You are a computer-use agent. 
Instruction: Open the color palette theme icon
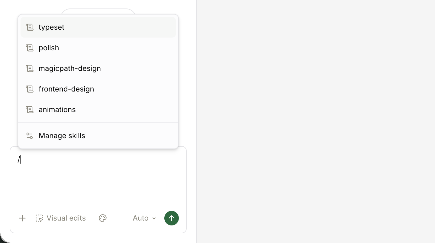103,218
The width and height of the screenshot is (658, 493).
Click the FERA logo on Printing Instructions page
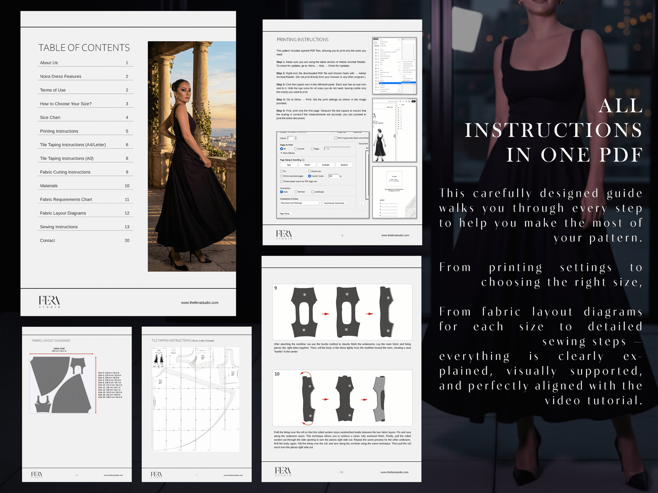coord(284,235)
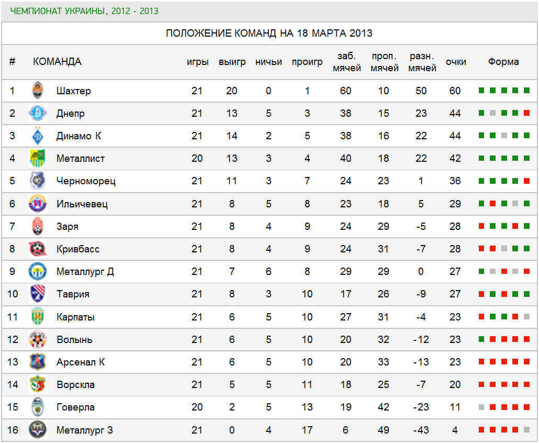Screen dimensions: 539x443
Task: Click Днепр's red last-match form square
Action: pyautogui.click(x=526, y=113)
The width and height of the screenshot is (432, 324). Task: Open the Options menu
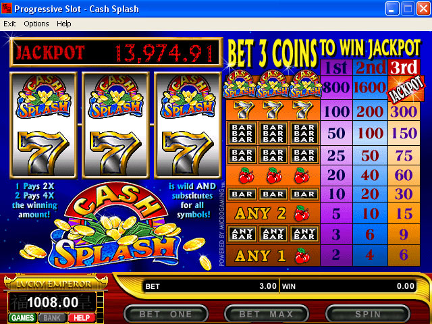(x=36, y=24)
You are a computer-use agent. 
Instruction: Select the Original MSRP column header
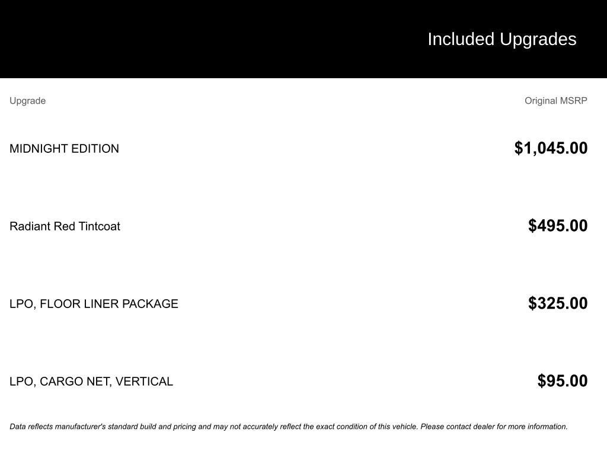555,101
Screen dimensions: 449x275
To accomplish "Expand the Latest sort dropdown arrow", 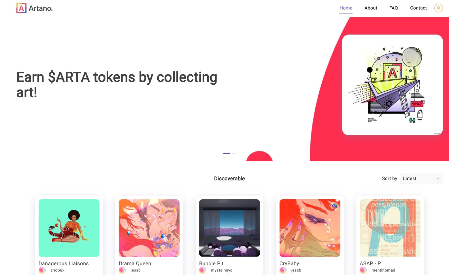I will [x=438, y=179].
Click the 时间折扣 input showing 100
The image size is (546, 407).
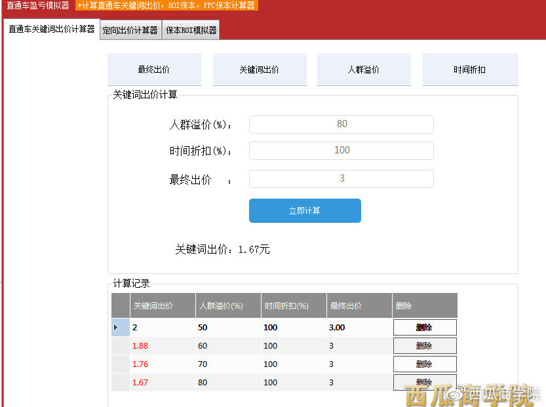tap(341, 150)
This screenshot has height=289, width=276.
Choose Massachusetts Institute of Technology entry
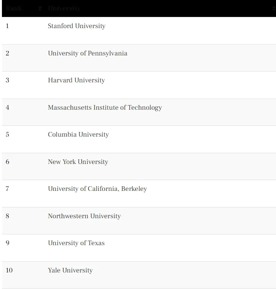click(105, 107)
━━━━━━━━━━━━━━━━
* What the task asks
Pick up at the line that holds "The image size is (546, 407)." and restate each line, word for word, through the last line of the entries. Include both end lines but none of the pictures.

* Answer to the problem
The image size is (546, 407).
tap(341, 150)
This screenshot has height=289, width=276.
Choose Massachusetts Institute of Technology entry
click(105, 107)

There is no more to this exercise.